> [EXTRACTED DATA]:
________________
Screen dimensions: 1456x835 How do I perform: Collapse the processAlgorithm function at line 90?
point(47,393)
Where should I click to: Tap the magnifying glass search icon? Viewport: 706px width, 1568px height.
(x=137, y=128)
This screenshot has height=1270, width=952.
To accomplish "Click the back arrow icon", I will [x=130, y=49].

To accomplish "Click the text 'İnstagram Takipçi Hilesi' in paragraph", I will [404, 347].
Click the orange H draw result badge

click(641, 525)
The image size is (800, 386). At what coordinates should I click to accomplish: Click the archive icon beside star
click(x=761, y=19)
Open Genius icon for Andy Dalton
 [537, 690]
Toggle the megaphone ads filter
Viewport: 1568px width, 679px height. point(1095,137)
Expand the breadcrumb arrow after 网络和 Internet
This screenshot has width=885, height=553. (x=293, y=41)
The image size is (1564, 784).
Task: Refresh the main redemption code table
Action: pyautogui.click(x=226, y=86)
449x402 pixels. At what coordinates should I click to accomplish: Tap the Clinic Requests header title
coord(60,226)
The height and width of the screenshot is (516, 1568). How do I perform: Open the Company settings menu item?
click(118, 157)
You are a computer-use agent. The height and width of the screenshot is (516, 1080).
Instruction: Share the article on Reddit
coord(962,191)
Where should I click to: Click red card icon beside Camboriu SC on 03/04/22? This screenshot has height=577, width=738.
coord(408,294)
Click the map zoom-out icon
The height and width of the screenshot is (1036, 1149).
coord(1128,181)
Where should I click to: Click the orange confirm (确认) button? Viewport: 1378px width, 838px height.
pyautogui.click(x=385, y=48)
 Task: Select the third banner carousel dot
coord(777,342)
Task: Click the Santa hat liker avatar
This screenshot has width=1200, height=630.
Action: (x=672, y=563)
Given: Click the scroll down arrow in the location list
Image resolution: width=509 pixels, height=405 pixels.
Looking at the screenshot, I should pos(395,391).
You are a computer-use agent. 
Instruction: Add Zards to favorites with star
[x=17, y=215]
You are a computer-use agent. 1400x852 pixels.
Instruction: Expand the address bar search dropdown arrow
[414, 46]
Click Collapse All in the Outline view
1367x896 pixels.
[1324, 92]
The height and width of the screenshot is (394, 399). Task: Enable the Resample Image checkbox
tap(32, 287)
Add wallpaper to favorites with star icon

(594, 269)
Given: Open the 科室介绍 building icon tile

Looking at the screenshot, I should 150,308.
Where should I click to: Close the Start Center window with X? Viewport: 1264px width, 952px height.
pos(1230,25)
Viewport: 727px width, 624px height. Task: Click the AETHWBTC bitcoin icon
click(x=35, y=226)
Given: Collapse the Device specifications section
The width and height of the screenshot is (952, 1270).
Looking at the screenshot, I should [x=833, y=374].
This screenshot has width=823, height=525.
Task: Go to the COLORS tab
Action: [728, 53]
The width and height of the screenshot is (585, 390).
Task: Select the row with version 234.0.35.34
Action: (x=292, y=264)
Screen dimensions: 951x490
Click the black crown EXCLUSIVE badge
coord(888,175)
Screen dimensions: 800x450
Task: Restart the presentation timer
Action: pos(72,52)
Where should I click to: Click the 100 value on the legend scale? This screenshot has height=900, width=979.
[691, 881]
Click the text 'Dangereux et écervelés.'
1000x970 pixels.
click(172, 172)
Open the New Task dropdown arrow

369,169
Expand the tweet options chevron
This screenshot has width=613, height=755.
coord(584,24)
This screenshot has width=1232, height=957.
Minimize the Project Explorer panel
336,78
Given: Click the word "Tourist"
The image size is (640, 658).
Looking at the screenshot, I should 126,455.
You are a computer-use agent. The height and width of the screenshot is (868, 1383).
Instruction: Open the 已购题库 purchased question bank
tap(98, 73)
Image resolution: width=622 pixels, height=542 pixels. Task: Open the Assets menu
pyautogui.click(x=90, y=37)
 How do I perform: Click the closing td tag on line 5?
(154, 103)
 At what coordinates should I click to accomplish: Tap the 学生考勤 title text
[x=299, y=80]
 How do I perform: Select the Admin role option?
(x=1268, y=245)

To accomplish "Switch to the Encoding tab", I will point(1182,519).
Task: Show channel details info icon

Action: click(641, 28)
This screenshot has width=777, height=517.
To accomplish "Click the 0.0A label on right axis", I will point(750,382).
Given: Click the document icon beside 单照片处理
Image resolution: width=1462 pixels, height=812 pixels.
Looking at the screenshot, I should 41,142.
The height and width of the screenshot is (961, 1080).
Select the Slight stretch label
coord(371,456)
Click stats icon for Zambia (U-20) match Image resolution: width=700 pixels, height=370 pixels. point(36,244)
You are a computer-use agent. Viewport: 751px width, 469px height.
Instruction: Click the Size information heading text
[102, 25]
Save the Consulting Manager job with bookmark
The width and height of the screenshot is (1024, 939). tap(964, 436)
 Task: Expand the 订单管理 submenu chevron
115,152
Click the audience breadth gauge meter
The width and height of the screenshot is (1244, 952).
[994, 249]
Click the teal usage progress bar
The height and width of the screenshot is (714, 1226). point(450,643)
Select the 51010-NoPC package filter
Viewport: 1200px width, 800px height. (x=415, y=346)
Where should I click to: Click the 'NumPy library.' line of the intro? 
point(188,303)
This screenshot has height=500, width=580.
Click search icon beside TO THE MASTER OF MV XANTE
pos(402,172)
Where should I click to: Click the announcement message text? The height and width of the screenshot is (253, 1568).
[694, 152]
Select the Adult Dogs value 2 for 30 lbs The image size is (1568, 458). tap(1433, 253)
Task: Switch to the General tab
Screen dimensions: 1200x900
________________
> [TASK PROMPT]: Once you reach the line containing "This screenshot has height=1270, width=952.", include it and stop; until then, reproduce each line of the listing from its start exactly.

> [SOLVED EXERCISE]:
Screen dimensions: 1456x835 How do I perform: Collapse the processAlgorithm function at line 90?
point(47,393)
Where should I click to: Tap the magnifying glass search icon? Viewport: 706px width, 1568px height.
(x=137, y=128)
This screenshot has height=1270, width=952.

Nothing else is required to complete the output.